---------- Supplied material ----------
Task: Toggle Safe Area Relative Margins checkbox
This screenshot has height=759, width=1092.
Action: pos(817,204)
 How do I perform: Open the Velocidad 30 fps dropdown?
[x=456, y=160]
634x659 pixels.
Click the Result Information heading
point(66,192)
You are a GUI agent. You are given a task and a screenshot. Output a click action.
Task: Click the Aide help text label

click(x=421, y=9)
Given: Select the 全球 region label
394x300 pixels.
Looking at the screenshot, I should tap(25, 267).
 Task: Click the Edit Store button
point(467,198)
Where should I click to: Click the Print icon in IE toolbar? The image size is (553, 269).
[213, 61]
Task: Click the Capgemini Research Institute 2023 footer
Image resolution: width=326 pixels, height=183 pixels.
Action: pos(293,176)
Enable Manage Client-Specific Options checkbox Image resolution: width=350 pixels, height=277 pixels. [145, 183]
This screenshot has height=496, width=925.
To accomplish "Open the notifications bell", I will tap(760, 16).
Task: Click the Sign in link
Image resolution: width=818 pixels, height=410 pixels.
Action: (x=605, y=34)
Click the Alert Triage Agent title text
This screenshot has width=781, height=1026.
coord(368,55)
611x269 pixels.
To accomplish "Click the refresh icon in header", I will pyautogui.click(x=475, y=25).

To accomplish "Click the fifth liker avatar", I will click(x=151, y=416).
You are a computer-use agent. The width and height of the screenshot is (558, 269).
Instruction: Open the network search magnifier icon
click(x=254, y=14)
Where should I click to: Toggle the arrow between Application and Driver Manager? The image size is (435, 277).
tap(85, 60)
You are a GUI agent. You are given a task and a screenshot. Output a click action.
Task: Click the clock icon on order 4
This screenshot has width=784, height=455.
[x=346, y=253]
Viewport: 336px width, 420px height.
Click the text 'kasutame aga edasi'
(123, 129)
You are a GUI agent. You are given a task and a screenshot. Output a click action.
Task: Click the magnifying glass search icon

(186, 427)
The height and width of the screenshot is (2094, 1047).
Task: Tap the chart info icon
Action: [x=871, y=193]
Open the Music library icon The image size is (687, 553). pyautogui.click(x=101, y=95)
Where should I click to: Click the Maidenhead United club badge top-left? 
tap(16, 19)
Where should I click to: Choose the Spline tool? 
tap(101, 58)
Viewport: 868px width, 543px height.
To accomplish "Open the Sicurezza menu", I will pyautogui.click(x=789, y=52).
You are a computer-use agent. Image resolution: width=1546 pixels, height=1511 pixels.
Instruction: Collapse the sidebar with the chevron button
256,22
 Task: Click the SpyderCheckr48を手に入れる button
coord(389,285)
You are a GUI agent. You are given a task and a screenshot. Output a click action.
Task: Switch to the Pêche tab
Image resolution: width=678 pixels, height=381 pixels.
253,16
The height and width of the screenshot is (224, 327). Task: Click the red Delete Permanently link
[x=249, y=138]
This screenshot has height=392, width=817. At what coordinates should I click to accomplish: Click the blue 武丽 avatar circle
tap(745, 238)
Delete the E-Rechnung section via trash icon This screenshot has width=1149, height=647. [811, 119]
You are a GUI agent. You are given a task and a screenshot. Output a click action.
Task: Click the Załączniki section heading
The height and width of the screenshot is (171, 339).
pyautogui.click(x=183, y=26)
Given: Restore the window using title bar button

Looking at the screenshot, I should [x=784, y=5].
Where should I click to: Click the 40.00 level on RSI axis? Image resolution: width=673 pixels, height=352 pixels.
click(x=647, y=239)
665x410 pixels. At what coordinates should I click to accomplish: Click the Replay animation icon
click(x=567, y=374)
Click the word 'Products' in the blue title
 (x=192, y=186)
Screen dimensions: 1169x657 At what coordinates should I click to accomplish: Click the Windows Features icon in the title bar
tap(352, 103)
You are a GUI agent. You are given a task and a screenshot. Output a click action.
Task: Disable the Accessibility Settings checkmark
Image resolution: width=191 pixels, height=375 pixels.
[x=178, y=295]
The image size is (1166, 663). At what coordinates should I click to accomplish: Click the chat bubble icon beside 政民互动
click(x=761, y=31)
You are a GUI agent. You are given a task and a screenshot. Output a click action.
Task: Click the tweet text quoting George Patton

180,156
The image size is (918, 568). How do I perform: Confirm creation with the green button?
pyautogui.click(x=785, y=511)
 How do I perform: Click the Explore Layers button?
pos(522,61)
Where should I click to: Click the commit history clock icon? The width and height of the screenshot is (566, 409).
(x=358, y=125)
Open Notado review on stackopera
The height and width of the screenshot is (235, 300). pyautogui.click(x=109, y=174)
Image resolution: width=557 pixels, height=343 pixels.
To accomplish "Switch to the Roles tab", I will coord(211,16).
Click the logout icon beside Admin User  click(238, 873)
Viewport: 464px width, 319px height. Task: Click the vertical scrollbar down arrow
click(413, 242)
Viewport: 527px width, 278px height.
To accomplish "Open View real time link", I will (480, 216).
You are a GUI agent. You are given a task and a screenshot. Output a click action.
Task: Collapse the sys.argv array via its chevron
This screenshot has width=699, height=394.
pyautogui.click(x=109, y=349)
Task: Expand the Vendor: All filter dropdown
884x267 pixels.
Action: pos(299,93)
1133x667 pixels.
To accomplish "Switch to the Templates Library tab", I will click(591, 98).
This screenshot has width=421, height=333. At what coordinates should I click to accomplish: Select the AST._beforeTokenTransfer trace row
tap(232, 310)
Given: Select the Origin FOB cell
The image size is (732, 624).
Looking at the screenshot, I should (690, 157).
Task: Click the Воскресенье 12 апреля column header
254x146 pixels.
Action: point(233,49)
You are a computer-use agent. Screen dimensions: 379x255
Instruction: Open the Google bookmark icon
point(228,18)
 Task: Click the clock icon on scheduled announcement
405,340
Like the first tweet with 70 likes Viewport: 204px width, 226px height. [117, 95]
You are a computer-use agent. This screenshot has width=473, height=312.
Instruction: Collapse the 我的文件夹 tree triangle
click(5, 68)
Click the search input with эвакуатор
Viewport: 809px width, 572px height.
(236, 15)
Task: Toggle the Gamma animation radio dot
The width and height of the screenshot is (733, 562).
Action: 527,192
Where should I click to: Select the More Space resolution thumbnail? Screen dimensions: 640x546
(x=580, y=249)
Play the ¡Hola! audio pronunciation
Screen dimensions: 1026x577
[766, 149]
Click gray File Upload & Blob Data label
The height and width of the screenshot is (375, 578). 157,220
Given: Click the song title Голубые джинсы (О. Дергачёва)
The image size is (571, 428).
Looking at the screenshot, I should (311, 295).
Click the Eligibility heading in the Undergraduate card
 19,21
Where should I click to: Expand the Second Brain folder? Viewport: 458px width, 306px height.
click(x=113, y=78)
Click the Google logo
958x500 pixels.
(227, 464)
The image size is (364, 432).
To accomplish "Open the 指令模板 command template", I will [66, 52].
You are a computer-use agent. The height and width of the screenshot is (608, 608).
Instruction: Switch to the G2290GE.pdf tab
----------
The task :: Pick each line holding "Switch" out of the entries above and return it.

Task result ::
Task: Switch to the Pêche tab
To accomplish "Switch to the Roles tab", I will coord(211,16).
To accomplish "Switch to the Templates Library tab", I will click(591, 98).
Instruction: Switch to the G2290GE.pdf tab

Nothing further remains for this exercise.